Landeskunde Baden-Württemberg

 

Auf der Suche nach der gemeinsamen Geschichte

Dabei ist es sinnvoll, zunächst zu fragen, was die Grenze früher bedeutet hat. Nach der Gründung des Südweststaats neigte man in offiziellen und halboffiziellen Verlautbarungen dazu, die Bedeutung der Grenze herunterzuspielen. Dabei holte man weit aus und zog lang vergangene Geschichtsepochen heran. Schon vor der Diskussion um den Südweststaat gab es Vorschläge, die alemannischen Teile des Südwestens zusammenzufassen, was freilich die nördlichen fränkischen Landesteile und in den meisten Fällen auch den an sich zum Alemannischen gehörenden schwäbischen Teil ausgeschlossen hätte.

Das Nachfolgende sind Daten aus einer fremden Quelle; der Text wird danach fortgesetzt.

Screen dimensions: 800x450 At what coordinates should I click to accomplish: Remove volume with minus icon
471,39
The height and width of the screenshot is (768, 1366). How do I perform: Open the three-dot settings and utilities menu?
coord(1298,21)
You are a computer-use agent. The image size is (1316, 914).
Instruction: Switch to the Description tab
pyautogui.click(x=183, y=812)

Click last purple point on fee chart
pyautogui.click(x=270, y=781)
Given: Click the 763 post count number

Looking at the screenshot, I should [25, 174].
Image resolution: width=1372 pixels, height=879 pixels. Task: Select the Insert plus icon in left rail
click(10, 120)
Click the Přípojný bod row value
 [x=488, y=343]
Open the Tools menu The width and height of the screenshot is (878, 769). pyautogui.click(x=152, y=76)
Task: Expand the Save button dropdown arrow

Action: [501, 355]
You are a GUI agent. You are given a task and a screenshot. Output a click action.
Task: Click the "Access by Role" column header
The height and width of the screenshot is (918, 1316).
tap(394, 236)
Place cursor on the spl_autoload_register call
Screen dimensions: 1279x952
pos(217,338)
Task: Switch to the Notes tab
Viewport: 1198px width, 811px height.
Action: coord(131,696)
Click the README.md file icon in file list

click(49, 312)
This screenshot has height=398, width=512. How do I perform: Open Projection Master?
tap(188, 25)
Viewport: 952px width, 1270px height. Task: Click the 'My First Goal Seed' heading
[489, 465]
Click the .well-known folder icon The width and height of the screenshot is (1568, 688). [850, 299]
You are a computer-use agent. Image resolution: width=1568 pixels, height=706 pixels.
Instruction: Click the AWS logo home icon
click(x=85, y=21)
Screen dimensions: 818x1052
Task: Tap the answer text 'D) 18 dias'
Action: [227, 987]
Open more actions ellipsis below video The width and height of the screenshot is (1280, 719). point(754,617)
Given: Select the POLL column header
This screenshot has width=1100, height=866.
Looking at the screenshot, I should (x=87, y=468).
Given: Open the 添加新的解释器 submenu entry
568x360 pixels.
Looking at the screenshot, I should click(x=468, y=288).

Besser passte zur Vereinigung von Württemberg und Baden die Berufung auf das Herzogtum Schwaben und die Erinnerung an die weit ausgreifende staufische Herrschaft – bei der großen Stauferausstellung zum 25-jährigen Landesjubiläum 1977 wurde in der Kommentierung diese Kontinuität betont.

Die übergreifende Herrschaftseinheit (die man sich freilich nicht als Flächenstaat vorstellen darf) zerfiel im späten Mittelalter. In der Folge entstanden hunderte von Territorien. Aber auch diese vom Spätmittelalter bis zur Zeit Napoleons andauernde Phase ließ sich als Vorstufe des Südweststaats in Stellung bringen – nicht nur wegen des fortdauernden südwestdeutschen Zusammenhangs in dem durchaus einflussreichen Schwäbischen Reichskreis, sondern auch im Blick auf größere Herrschaftsgebiete, die sich über die drei späteren Länder erstreckten. An vorderster Stelle ist hier das vorderösterreichische Gebiet zu nennen, das einige württembergische Städte und Dörfer an der oberen Donau genauso umfasste wie den Breisgau.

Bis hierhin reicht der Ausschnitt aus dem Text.